Future climate change projections

The climate change projections are based on the downscaled output of nine General Circulation Models (Clark et al., 2021): ACCESS1-0, BNU-ESM, CSIRO-Mk3-6-0, GFDL-CM3, GFDL-ESM2G, GFDL-ESM2M, INM-CM4, IPSL-CM5A-LR, MRI-CGCM3. The chosen projections were from a full list of 12 models in Clark et al. (2021), but we excluded three models because they do not cover both Representative Concentration Pathways (RCP) 4.5 and 8.5. We used projections of PPT, Tmax and minimum RH for the intermediate RCP 4.5 and high emission RCP 8.5 for the period 2000-2100. We obtained projected climate data for time periods of 16 years at the beginning (2000-2015), middle (2045-2060), and end (2085-2100) of the 21st century. We calculated the mean monthly climate for those three time periods for each of the nine climate models. The data were then aggregated in the same way as the historical climate data while the spatial resolution was kept at 0.036 degree (~3.6 km). The MAP and mean Tmax were the mean of each 16-year period. The mean of current and future climate among the projections are shown in Figure S2. The future Ca used in the study is shown in Table S2.

Optimal leaf area index

Vegetation structural response to climate change was based on gridded LAI layers simulated by an optimisation model (Yang et al., 2018). Briefly, the model uses long-term mean precipitation, maximum air temperature, vapour pressure deficit (calculated based on Tmax and RH) and photosynthetically active radiation (converted from monthly solar radiation) to predict LAI based on the concept of ecohydrological equilibrium (Woodward,1987). The long-term mean PPT is used to estimate the amount of water available to support evapotranspiration. The optimal LAI is then calculated as the LAI that maximises canopy carbon export (gross photosynthesis less leaf construction and respiration costs) subject to this constraint on evapotranspiration.
There are four advantages of the optimal LAI model (Yang et al., 2018) which makes it suitable to incorporate into machine learning: (i) it has detailed photosynthetic and stomatal processes to capture plant responses to climate change and rising Ca; (ii) the optimisation process accounts for potential changes in plant strategies under future conditions; (iii) it showed a good agreement to satellite-derived and ground-based observations over Australia during 2000-2011; (iv) it is parsimonious with minimum computational requirements and high interpretability. The optimal LAI model therefore allows us to capture essential aspects of the ‘fertilisation effect’ on future fuel hazard. Current and future LAI are shown in Figure S2.

Random forest models

We constructed three random forest models: one for each fuel stratum (elevated, near-surface and surface). Each model predicted a fuel hazard score of a stratum using 15 predictors including climate, soil, topography, and LAI as shown in Table S1. The field-based fuel hazard score data set was split into a training subset (random sample of 70% of observations) and an evaluation data subset (remaining 30% of observations). Due to the importance of elevated fuels for variation in fire intensity and rate of spread, we focused our evaluation and prediction on this stratum (Cheney et al., 2012). All of the data process and analyses were conducted in R (4.1, R Core Team), with the ‘randomforest’ function from the ‘randomforest’ package used for model fitting.

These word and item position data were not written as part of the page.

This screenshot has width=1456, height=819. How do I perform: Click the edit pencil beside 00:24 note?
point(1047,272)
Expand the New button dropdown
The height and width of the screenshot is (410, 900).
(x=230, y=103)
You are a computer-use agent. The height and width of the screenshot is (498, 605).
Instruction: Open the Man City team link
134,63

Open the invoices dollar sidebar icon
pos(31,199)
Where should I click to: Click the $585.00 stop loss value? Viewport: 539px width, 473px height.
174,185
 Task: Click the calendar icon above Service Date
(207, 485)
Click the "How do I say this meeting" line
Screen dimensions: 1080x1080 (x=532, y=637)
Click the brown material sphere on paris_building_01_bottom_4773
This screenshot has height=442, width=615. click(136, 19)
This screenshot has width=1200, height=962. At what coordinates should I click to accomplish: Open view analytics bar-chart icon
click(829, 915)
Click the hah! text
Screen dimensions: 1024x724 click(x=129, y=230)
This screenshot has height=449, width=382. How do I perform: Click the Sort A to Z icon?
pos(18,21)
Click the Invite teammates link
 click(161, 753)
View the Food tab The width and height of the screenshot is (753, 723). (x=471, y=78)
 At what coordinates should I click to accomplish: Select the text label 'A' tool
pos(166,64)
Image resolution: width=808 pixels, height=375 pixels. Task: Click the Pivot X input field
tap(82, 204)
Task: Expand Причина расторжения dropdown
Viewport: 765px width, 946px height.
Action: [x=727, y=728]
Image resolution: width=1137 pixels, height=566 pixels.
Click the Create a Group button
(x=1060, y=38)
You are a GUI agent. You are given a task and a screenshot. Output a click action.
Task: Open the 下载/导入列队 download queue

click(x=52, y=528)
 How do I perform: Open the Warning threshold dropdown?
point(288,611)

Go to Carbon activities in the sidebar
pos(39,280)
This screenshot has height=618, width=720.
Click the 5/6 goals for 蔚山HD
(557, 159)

Model performance and importance of inputs

We used observed accuracy and Fleiss’s Kappa coefficient (Fleiss, 1971) to assess model performance. Briefly, observed accuracy captures the agreement between model predictions and observations. However, due to the imbalance in each score, accuracy could be driven by a single score that has high frequency in the data. The Kappa coefficient addresses this issue by balancing the frequency of score in the data (expected accuracy) with the observed accuracy. A Kappa coefficient over 0.4 is generally considered as good (McHugh, 2012). We also used ‘no-information rate’ (i.e., accuracy achievable by random sampling) as a baseline of model performance. The more model accuracy exceeds the ‘no information accuracy rate’ the better the model performance.
To assess the importance of each predictor, we used the Gini index (also known as “Gini importance” or “mean decrease impurity”) defined as the total decrease in node impurity (the proportion of a sample in each node) averaged over all trees of the ensemble (Breiman, 2001). Since the Gini index is in favour of variables with high categorical frequency, we also reported the percent change of mean square error of each variable.

Future projections

We explored the applicability of the field data to the whole region (Note S1) and found that the sample sites covered most environmental variation of the region (Figure S3). We thus predicted future fuel hazard scores for each of the nine models and two RCPs, a total of 18 climate projections. The soil and topography layers were resampled to the resolution of the climate model outputs (3.6 km) to make the projection at state scale. A LAI layer was predicted for each climate projection and period. Note that we also predicted fuel hazard scores for 2000-2015 with climate projections to avoid potential discrepancies between SILO and climate models. The projected fuel hazard scores varied by month because of monthly climate predictors. Since past intense fires in this region occurred mostly around January, we only report the fuel hazard score for January. The future fuel projections targeted potential fuel with the assumption of the land covered by natural vegetation. The projections contained the probability of each fuel hazard score on an ordinal categorical scale from 1 (low) to 5 (high). We predicted the probability of a hazard score of 4 or 5 (P4_5) for the elevated fuel stratum rather than the change in categories, since high scores in this stratum have shown to strongly affect fire behaviour (Hines et al., 2010).

Predictor impact assessment

Although the importance of each predictor was reported by the Gini index and increase of error, these metrics do not directly translate into the magnitude of changes in the probability of a particular future fuel hazard score. We therefore explored the impacts of two individual predictors by making projections with the target predictor from 2000-2015 instead of the projected predictor while holding all other predictors as projected (‘manipulated run’). For clarity, the projections with the full setup are referred to as ‘projections’. Comparing the ‘projections’ with ‘manipulated run’ allowed us to separate the contributions of each predictor.
The two individual predictors that were assessed were the rainfall seasonality and the optimal LAI. We assessed rainfall seasonality because it showed high variability in the future and ranked high in the importance list. The difference between ‘projection’ and ‘manipulated run’ is referred to as the ‘rainfall seasonality effect’.
The optimal LAI was investigated because it represents the ‘fertilisation effect’ of rising Ca, a key innovation of this study. The difference between ‘projections’ and ‘manipulated run’ is referred to as the ‘fertilisation effect’, hereafter. The fractional contribution of the ‘fertilisation effect’ was calculated as the ‘fertilisation effect’ divided by the ‘projection’.

High resolution projections

To explore model performance at fine spatial resolution, we focused on a topographically heterogeneous region of about 20 km2near Dargo, Victoria (-37.33588, -37.38554,147.27566,147.32566). This mountainous region features strong heterogeneity in environmental conditions as indicated by the fine-scale patterns of the selected terrain attributes (Figure S4). Models relying on climate only would predict no variation in fuel hazard scores due to the resolution of climate data (3.6-5.0 km). Here, we used topographic and soil data at 90 m resolution to demonstrate the capability of the model to predict fuel hazard scores at this fine resolution. We used climate data from the ACCESS 1-0 climate projection only, which was deemed sufficient for this analysis. because the goal is to highlight the capability of the model rather than predicting future change.